I am trying to write a numpy.ndarray as the labels for Amazon Sagemaker's conversion tool: write_numpy_to_dense_tensor(). It converts a numpy array of features and labels to a RecordIO for better use of Sagemaker algorithms.
However, if I try to pass a multilabel output for the labels, I get an error stating it can only be a vector (i.e. a scalar for every feature row).
Is there any way of having multiple values in the label? This is useful for multidimensional regressions which can be achieved with XGBoost, Random Forests, Neural Networks, etc.
Code
import sagemaker.amazon.common as smac
print("Types: {}, {}".format(type(X_train), type(y_train)))
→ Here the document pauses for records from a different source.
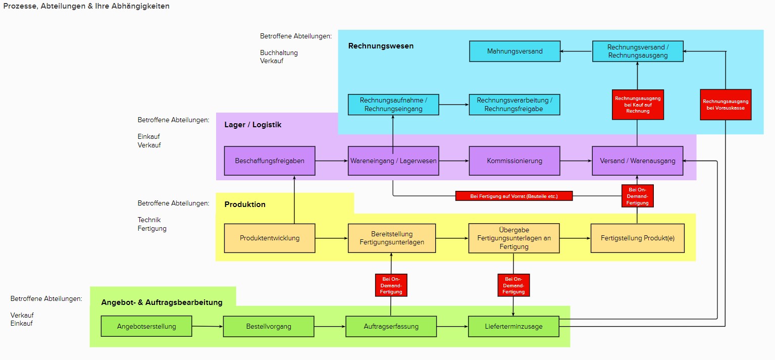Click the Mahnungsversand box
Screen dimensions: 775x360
coord(515,51)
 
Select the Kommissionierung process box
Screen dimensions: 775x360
coord(514,161)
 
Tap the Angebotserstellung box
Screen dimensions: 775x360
coord(146,326)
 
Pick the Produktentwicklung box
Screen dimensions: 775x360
coord(270,238)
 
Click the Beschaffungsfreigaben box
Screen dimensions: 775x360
coord(270,161)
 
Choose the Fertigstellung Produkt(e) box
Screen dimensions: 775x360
coord(638,238)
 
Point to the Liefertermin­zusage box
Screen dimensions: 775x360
coord(513,326)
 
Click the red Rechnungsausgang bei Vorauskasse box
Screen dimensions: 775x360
coord(726,105)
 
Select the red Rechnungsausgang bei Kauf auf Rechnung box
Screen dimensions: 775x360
coord(638,105)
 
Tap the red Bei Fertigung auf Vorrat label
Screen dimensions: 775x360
coord(514,196)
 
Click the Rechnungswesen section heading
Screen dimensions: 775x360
coord(381,46)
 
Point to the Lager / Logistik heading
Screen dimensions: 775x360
coord(252,125)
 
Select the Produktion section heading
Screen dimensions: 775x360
coord(245,204)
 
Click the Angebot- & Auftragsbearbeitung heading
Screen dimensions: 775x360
coord(162,302)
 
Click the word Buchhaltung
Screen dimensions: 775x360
coord(279,53)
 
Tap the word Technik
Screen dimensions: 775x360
coord(149,220)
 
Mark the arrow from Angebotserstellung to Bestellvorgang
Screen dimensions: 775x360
coord(208,326)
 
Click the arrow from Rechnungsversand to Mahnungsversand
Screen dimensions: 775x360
coord(577,51)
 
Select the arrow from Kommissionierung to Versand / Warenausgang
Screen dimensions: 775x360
coord(576,161)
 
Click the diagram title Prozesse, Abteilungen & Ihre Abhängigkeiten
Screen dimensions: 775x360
coord(86,6)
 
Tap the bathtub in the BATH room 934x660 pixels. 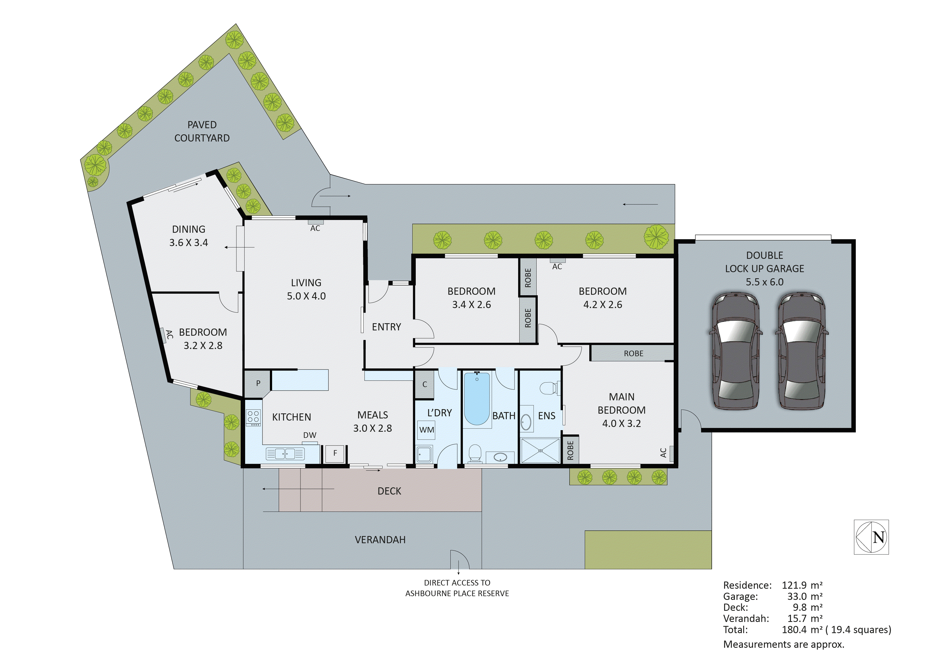(476, 399)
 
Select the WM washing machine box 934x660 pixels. (426, 430)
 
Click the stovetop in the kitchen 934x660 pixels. (253, 418)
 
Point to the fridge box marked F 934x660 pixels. (335, 453)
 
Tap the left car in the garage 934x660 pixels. (735, 351)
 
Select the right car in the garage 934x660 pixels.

print("X_train shape: {}".format(X_train.shape))
print("y_train shape: {}".format(y_train.shape))
f = io.BytesIO()
smac.write_numpy_to_dense_tensor(f, X_train.astype('float32'), y_train.astype('float32'))
Output:
Types: <class 'numpy.ndarray'>, <class 'numpy.ndarray'>
X_train shape: (9919, 2684)
y_train shape: (9919, 20)
---------------------------------------------------------------------------
ValueError Traceback (most recent call last)
<ipython-input-14-fc1033b7e309> in <module>()
3 print("y_train shape: {}".format(y_train.shape))
4 f = io.BytesIO()
----> 5 smac.write_numpy_to_dense_tensor(f, X_train.astype('float32'), y_train.astype('float32'))
~/anaconda3/envs/python3/lib/python3.6/site-packages/sagemaker/amazon/common.py in write_numpy_to_dense_tensor(file, array, labels)
94 if labels is not None:
95 if not len(labels.shape) == 1:
---> 96 raise ValueError("Labels must be a Vector")
97 if labels.shape[0] not in array.shape:
98 raise ValueError("Label shape {} not compatible with array shape {}".format(
ValueError: Labels must be a Vector
Tom, XGBoost does not support RecordIO format. It only supports csv and libsvm. Also, the algorithm itself doesn’t natively support multi-label. But there are a couple of ways around it: Xg boost for multilabel classification?
Random Cut Forest does not support multiple labels either. If more than one label is provided it picks up the first only.